A IRREDIMÍVEL IGNORÂNCIA DO RACISTA
Fevereiro 24, 2020
J.J. Faria Santos
Como pode, em pleno século XXI, um qualquer cidadão prescindir da racionalidade e aventar, sequer, a hipótese de a cor da pele do seu semelhante constituir um indício de menor inteligência? Longe vão os tempos em que o naturalista francês George-Louis Leclerc, conde de Buffon (1707-1788), defendia a superioridade dos europeus sobre os africanos com base em factores como o meio ambiente ou o clima. Neste contexto, defendia ele, como os europeus habitavam terras áridas, a sua inteligência era espicaçada pelas dificuldades, enquanto que os africanos beneficiados por condições favoráveis se tornavam “grandes, gordos e bem feitos, mas…simples e estúpidos”. Relíquia do passado é também a escala de raças em função de inteligência organizada pelo antropólogo e fundador da eugenia Francis Galton (1822-1911), que colocava no topo atenienses e britânicos e na cauda os africanos e os aborígenes australianos. Não obstante o esforço em sustentar as teorias de superioridade racial com o recurso a métodos mais ou menos científicos (análises sanguíneas, testes de inteligência, medição de crânios), o racismo científico foi progressivamente desacreditado.
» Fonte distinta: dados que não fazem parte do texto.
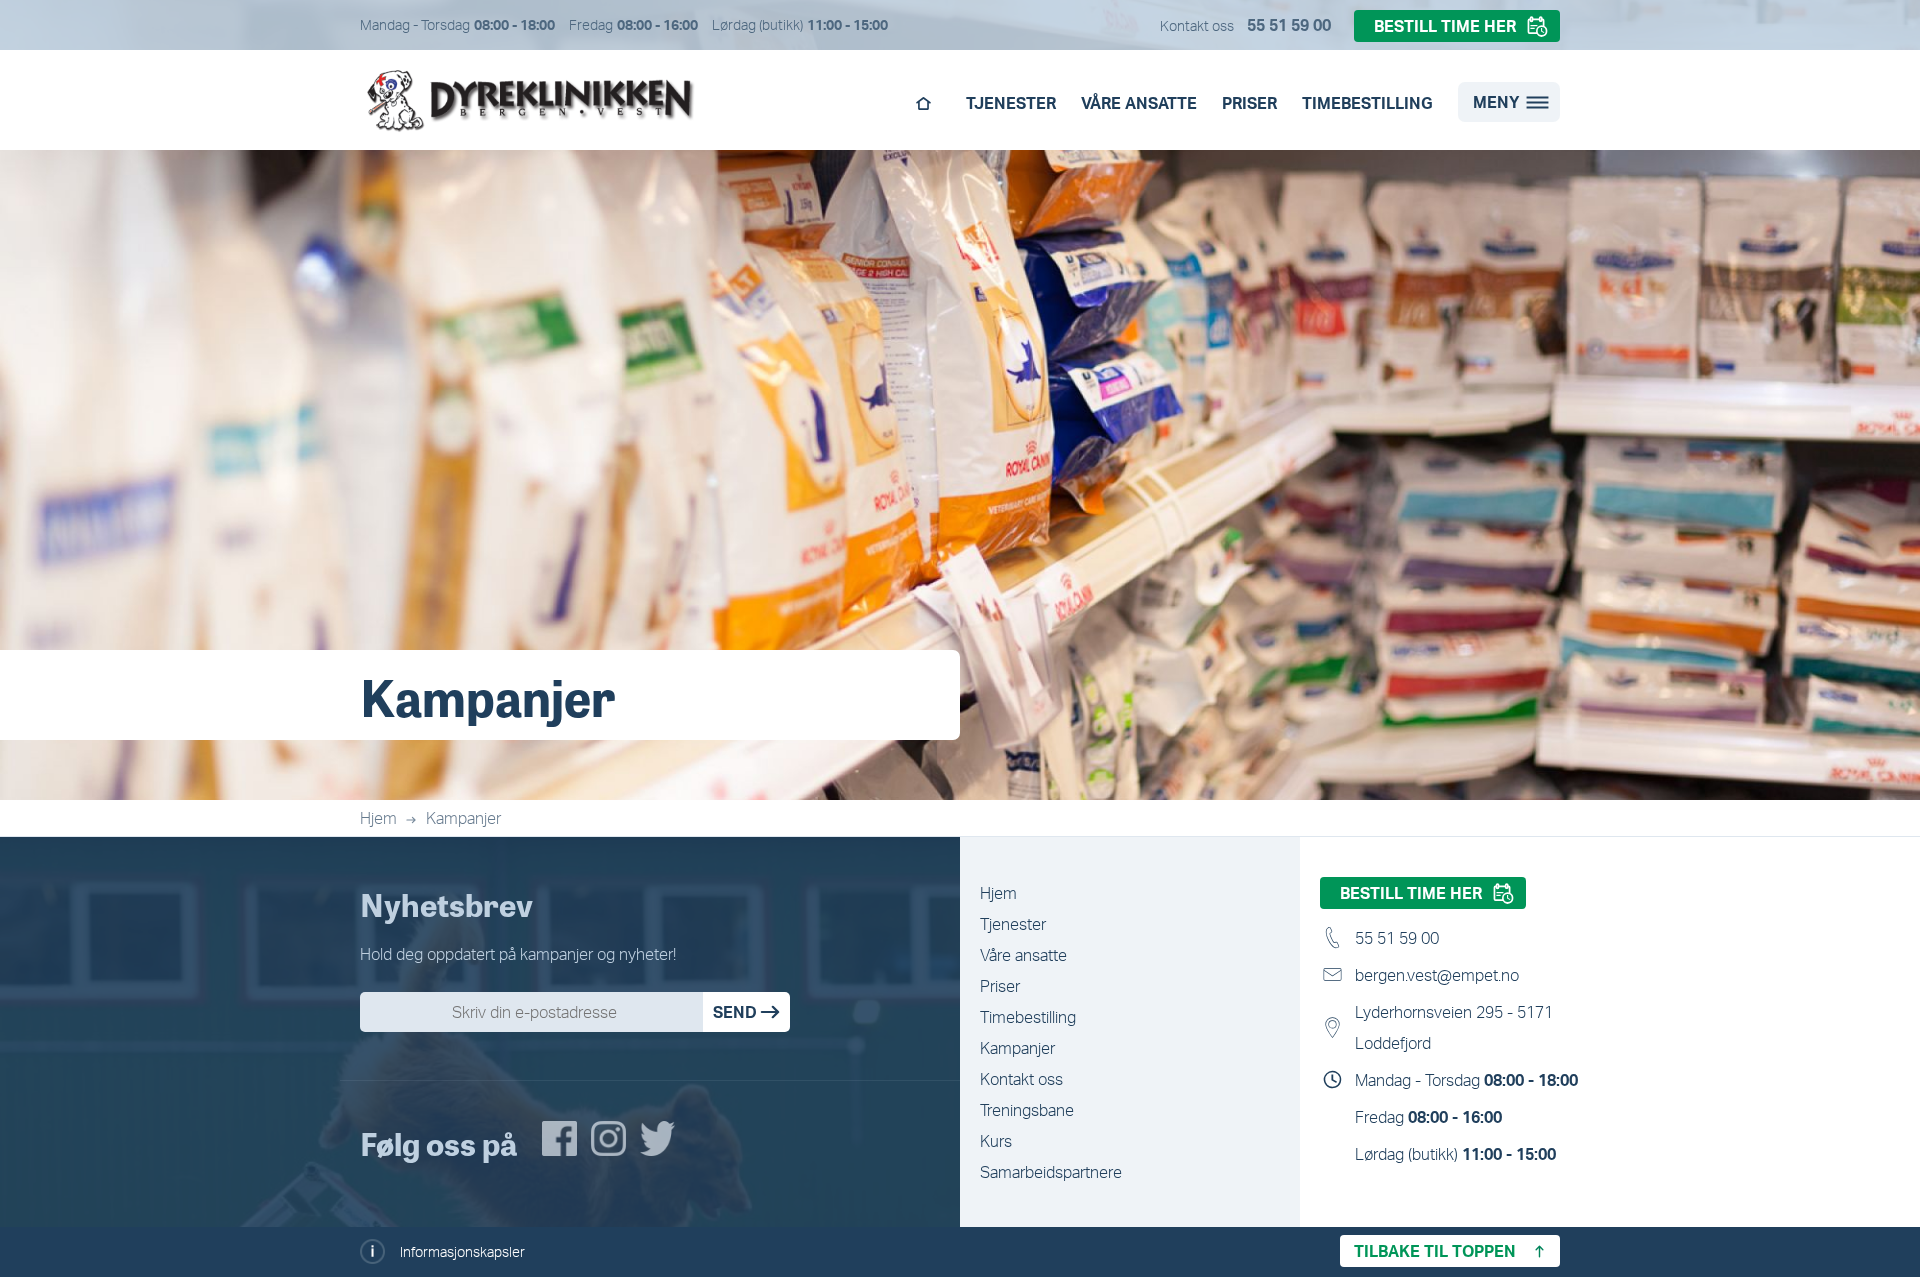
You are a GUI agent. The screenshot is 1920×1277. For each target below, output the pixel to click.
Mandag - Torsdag (1466, 1080)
Na verdade, citando um artigo do bioquímico David Marçal no Público, “não existem raças humanas e as presumidas diferenças entre elas – relacionadas com a inteligência ou outras capacidades cognitivas, por exemplo – não têm qualquer fundamento”. Como ele explica, o progresso tecnológico tornou comum a sequenciação de ADN antigo, permitindo um conhecimento mais aprofundado de todas as populações do mundo, sendo um dado adquirido que “todas as actuais populações são o resultado de misturas de populações altamente divergentes (muito diferentes entre si) e que já não existem na forma não misturada (…) Somos todos o resultado de misturas, em grande parte ocorridas nos últimos 5000 anos”. Tudo isto desmonta o conceito de raça que “tem subjacente a ideia de uma homogeneidade de longo prazo” e “arrasa os mitos nacionalistas apoiados em preconceitos raciais”. Claro que o descrédito dos fundamentos científicas das teorias racistas assentes nas características biológicas não impede que 52,9 % dos portugueses considerem que há “raças ou grupos étnicos que são por natureza menos inteligentes do que outros” (estudo Atitudes Sociais dos Europeus).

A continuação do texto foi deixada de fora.